Fortunately, Aja knows how to fray nerves with the best of them, and “Oxygen” finds a number of clever ways to keep our attention focused on the film’s clear and present dangers. The actors are the most valuable asset in that regard, even if only one of them appears on screen. Laurent — delivering so much of her performance in extreme close-up that each of her nostrils deserves its own residual checks — is excellent as someone who essentially has an hour to figure out who she is if she has any hope for survival.

Amnesiac acting is a unique challenge, but Laurent’s flop-sweat fear is undercut by the intriguing sense that all of the answers Omicron needs are swimming around in her head somewhere, and she just needs to steady herself for long enough to fish them out. MILO is always calm and happy to be of assistance so long as Omicron asks him the right questions (Amalric strikes just the right balance between robot and rescue worker), but it doesn’t help that he’s constantly reminding her that she only has so much oxygen left.

For all of its illogical flourishes, the Cryosalide pod is a small wonder of production design, and Jean Rabasse deserves credit for crafting a fluorescent tomb so dynamic that “Oxygen” feels cinematic even within the narrow confines of its setting. From the moment Omicron wakes up — peeling away a synthetic cocoon from around her face and confronting the orbital screen above her, which pulses like a black hole displacing a starry patch of dark sky whenever MILO speaks — the pod feels like both a coffin and a womb in equal measure.

It’s fancy, and the fact that tampering with it supposedly violates European law raises a few eyebrows, but it’s also dehumanizing. That might have something to do with the lab rat motif that runs across the many hazy flashbacks in this restless film, each one of them puncturing its contained atmosphere and belying Aja’s unwillingness to convey the full claustrophobia of being stuck in a Jonny Ive death capsule. Or maybe it’s only natural for someone to feel like a piece of meat when they’re stuck inside a glorified freezer.

Either way, “Oxygen” is essentially an entire feature set inside the automated surgery table that Noomi Rapace uses to perform her own c-section in “Prometheus” (incidentally, Rapace was once tapped to star in this), and Aja works with cinematographer Maxime Alexandre and the rest of his crew to extrapolate bonafide action sequences from the Cryosalide’s basic functions. In a movie that often undercuts its own physical reality, “Oxygen” is never more intense than when Omicron is fighting off the articulating machine arm that tries to stick her with sedatives or yanking tubes out of her gut to stop MILO from giving her some even harder drugs.

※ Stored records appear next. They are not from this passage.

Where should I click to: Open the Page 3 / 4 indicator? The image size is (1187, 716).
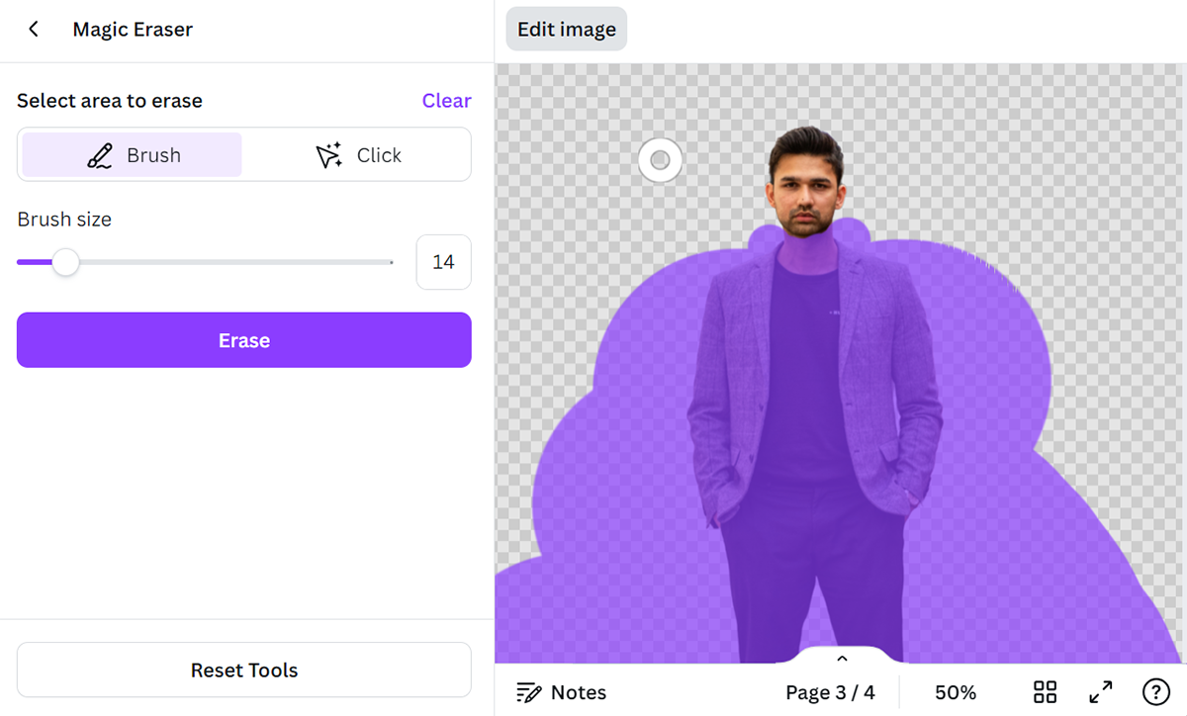pyautogui.click(x=830, y=692)
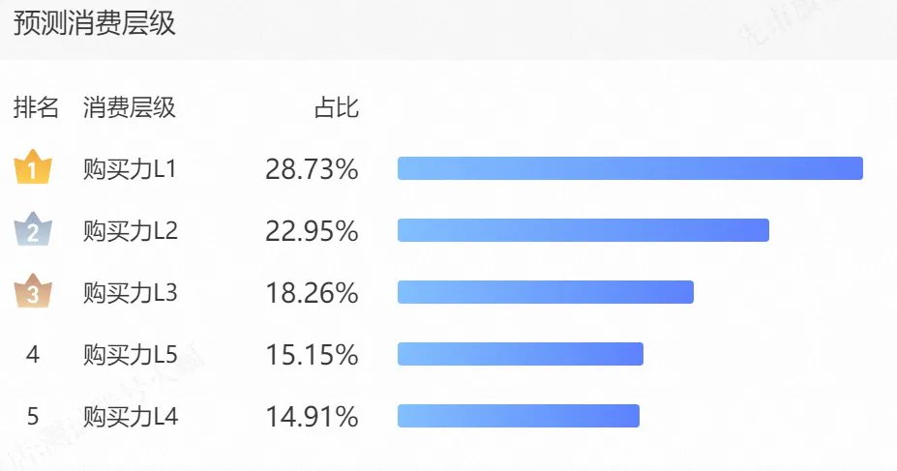Click the silver crown rank 2 icon

point(33,228)
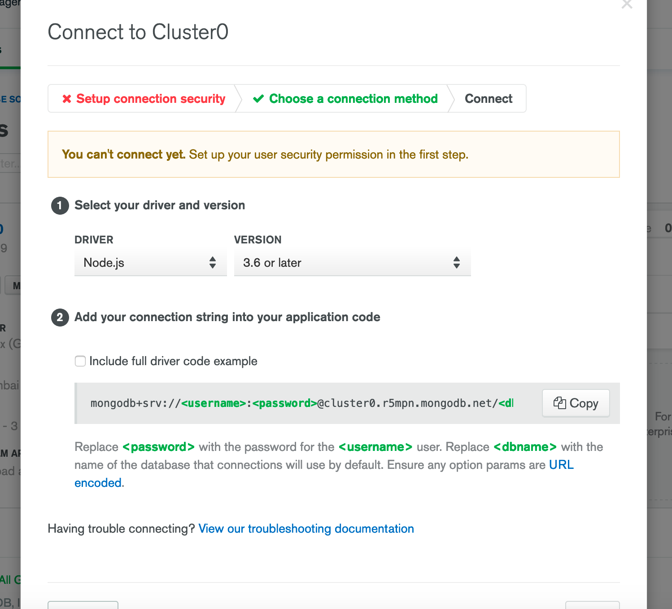Click the URL encoded hyperlink

click(x=561, y=465)
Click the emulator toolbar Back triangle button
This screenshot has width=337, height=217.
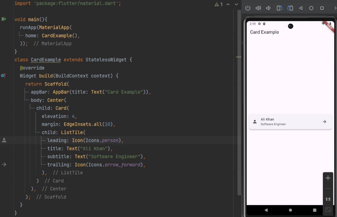[x=301, y=8]
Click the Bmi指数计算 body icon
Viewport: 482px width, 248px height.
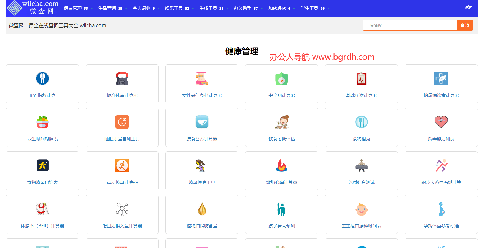(x=42, y=78)
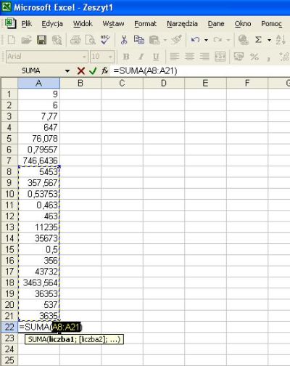Confirm formula with green checkmark
The height and width of the screenshot is (366, 290).
(93, 71)
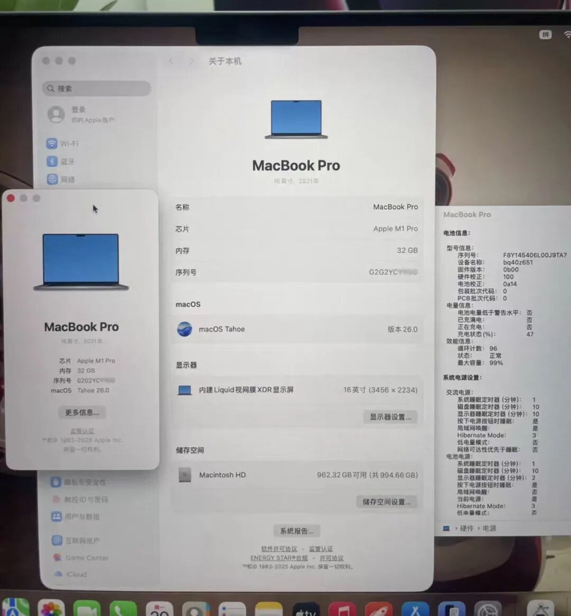
Task: Click the 系统报告 button
Action: tap(296, 530)
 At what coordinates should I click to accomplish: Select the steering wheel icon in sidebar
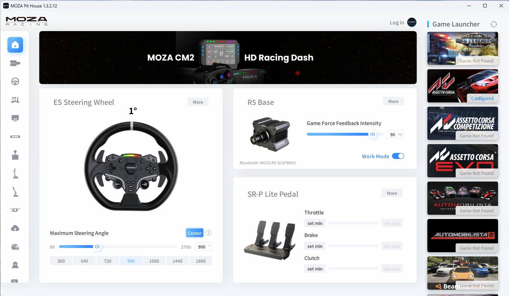(x=15, y=82)
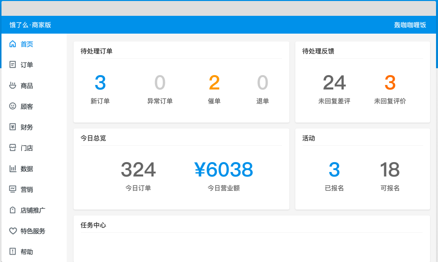Click the products (商品) basket icon
The image size is (438, 262).
pos(13,86)
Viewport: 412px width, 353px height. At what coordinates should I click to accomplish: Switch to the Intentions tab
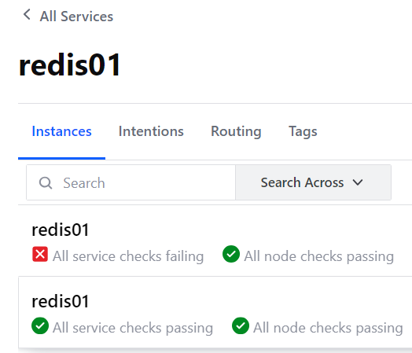pos(151,131)
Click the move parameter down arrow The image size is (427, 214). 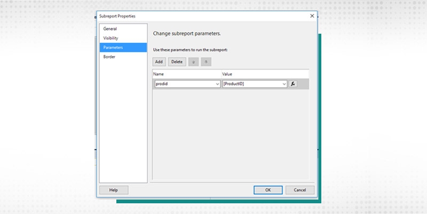tap(206, 62)
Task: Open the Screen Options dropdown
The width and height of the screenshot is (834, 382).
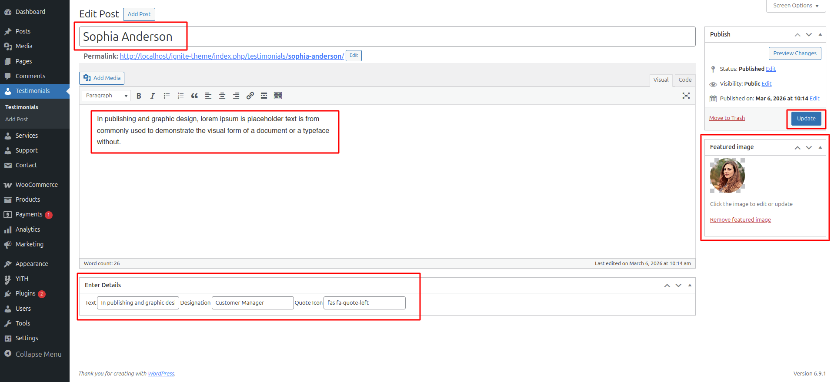Action: point(796,6)
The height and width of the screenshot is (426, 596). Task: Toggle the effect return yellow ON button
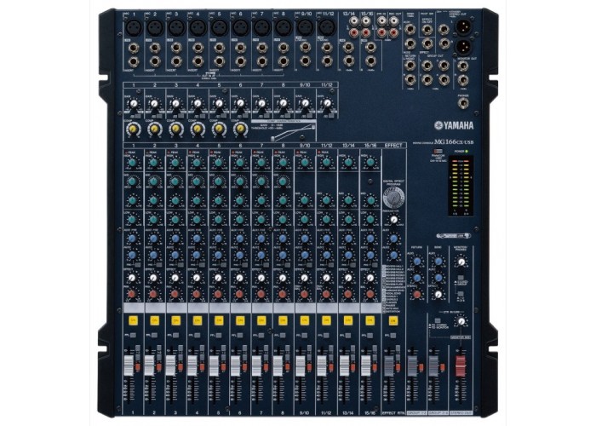point(393,321)
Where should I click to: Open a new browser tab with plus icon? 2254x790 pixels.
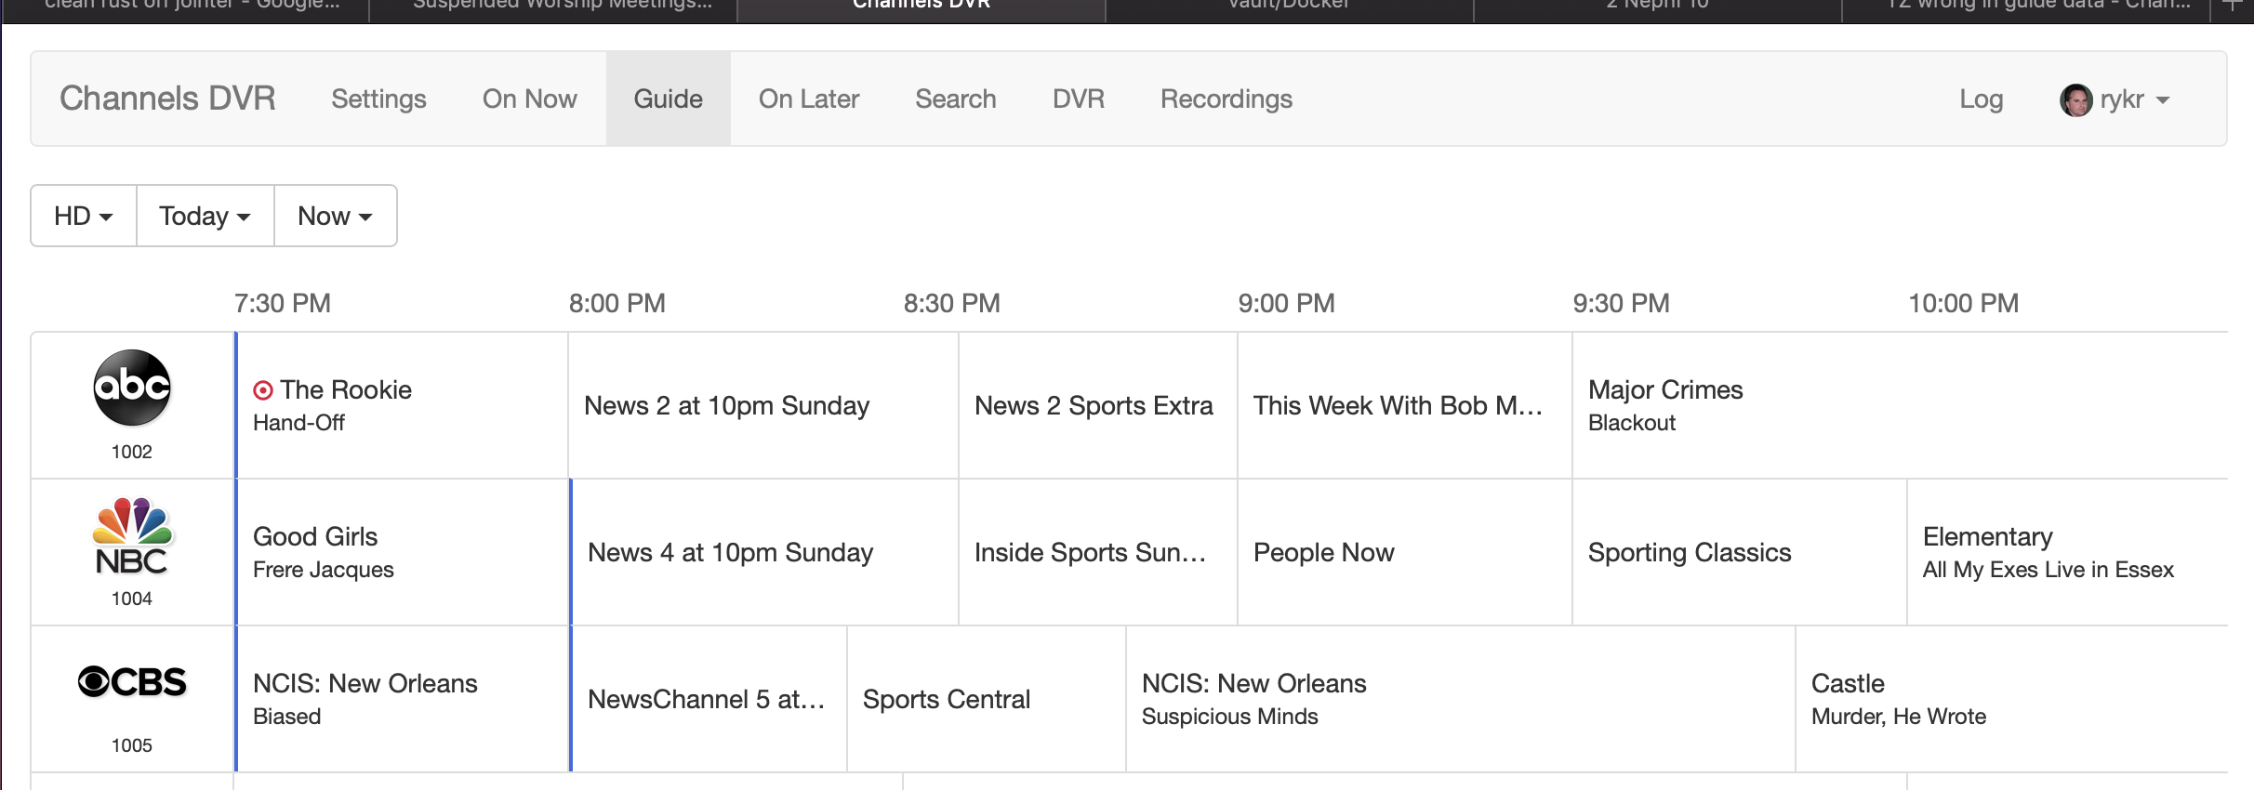click(x=2232, y=6)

Such visceral moments provide a sharp contrast to the phantom mystery that Omicrom is trying to solve in between, which is full of groan-worthy gaslighting and mind-boggling contrivances. LeBlanc’s script fills in almost every gap by the time it’s all said and done, but no movie about a person stuck in a tube should ever be this convoluted. There’s some potential fun to the fact that MILO holds all of the info that Omicron needs and is happy to give them to her so long as she asks the right questions; anyone who’s ever been frustrated by Siri’s literalness will be able to relate to Laurent’s frustration as she bangs her head against questions that are too abstract for an AI to answer.

Alas, “Oxygen” is too busy gasping for itself to embrace the Socratic method, and so there’s precious little payoff to the answers that it gradually teases out from MILO, and once the movie’s cards are on the table there isn’t any room left for it to play with them. Omicron barely has the energy required to post about what she’s learned along the way. While the light at the end of the tunnel actually illuminates a neat testament to the power of the survival instinct in all living things, Aja’s film loses so much air on the way to its grand finale that it barely has anything left to exhale by the time it’s over.

Grade: C

“Oxygen” will be available to stream on Netflix starting Wednesday, May 12.